§ **Supplied passage**
But then there's the cons side. As I just talked about before, can you actually say with full confidence that the user has full consent, that their device is being used in this way. The providers will say yes, they are, it's all good and things, they have some certifications to say but I have struggled to find any clear details on what those actually mean and on the other side is are we, by using these ourselves, are we enabling the bad actors to continue to work? The same argument could be brought across for VPNs, you can use that to access other areas, they can also be used for malicious work. I don't really have a conclusion, unfortunately.
But I did want to mainly, and I am really glad that this is at the start of the week, all being here, researchers know of this to some extent, a lot of operators do not, actually none of these sites that said they work with researchers and maybe data centres but none of them had any ISPs or operators on there so I don't know how many people even know about them.
But I wanted to have a discussion with everyone and I have got a survey here just to fill out to get an idea of people's experiences and how familiar they are. Just asking are these considered ethical, can we justify using these tools even though we can get new information in hard to reach places, however we can't say that they are ethically sourced, even though other people use that for web scraping otherwise. And can we, you know, how can we say that a network or traffic that you are seeing on your network is that a normal user or is that a malicious actor using these proxies. And then lastly, what is our path forward like. Realistically, to give you an idea of these services charging about three to five dollars a gig to use their ones? So if somebody is just trying to circumvent a proxy restriction or like a geoblock is going to use minimal things that it's really the AI web scraping that's funding these people. So what can we do about it? Do we need to ask for more transparency, is there a way to have a platform of this size and scale and ethically. So yeah, please answer the survey and I guess for the rest of the week I am here an discuss with each other, yeah. That's it for me.
(APPLAUSE.)
FRANZISKA LICHTBLAU: Open for questions? . Starting here.
AUDIENCE SPEAKER: I see Rudiger is in the queue but he hasn't stood up. Very simply the first question. Sorry. I'm Tom Hill from British Telecom. Can we justify using these tools if we can't be 100% sure about their consent? We can't. In the UK and Europe, we have laws that define consent, end user consent, this is very clear in law, no, we can't, not ethically. And I agree that these things are tempting because look at the dataset, it's enormous, but the users, if you've buried something in terms of service, none of us would like to that to happen to us, so I don't think he can ever say that's ethical.
CHRISTOFF VISSER: We actually touch another interesting point and that we kind of discussed about especially for here is I in a way technically these users are leasing their IP to someone else and that's, I know is more on the illegal side rather than the unethical side but well, if your customer is doing it but might not be aware of.
AUDIENCE SPEAKER: They are sub‑leasing their IP addresses but IP addresses at least in the UK Protection Act are classed as personal data so it comes back to the law, generally.
CHRISTOFF VISSER: Cool, thank you.
FRANZISKA LICHTBLAU: OK, do we have anything online? Back at the microphone.
AUDIENCE SPEAKER: Very interesting presentation. One comment that I have is even if we may agree that this is not ethical, there's a need to argue that you can put really in a lot of danger people around the world by using these kinds of service if you try to connect to a website, their censured in a certain country, you can create a damage to the end users that don't know what's happening. And I mean one of the, I remember discussing with RIPE Atlas one of the reasons they don't have HTTP fetch is exactly that, by using this kind of service, you can really create damage to users and you should be aware of that.

§ **Requirement**
Summarize the transcript on proxy services in three sentences. Answer using only the transcript above.

§ **Data section**
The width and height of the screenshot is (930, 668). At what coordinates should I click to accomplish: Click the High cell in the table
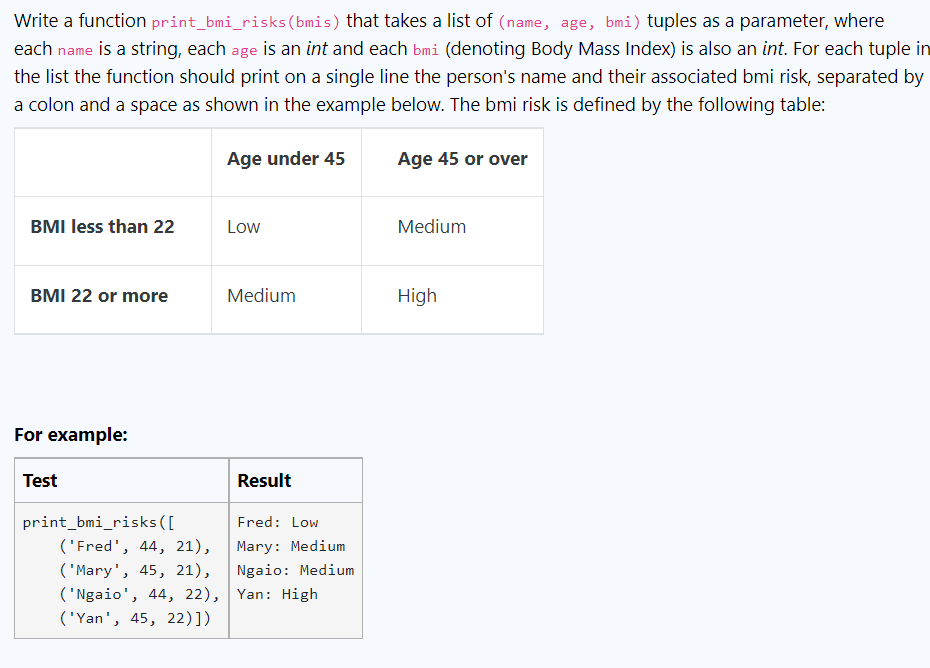417,295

§ **Complete answer**
The speaker questions whether users have truly consented to their devices being used by these providers and whether using the services enables bad actors, then asks the audience to complete a survey on their ethics, on telling normal users from malicious traffic, and on the path forward. An audience member from British Telecom says the tools cannot be justified ethically without certain consent, adding that IP addresses are classed as personal data under UK law. Another audience member warns that such services can put end users in danger, for example by connecting to websites censored in a certain country.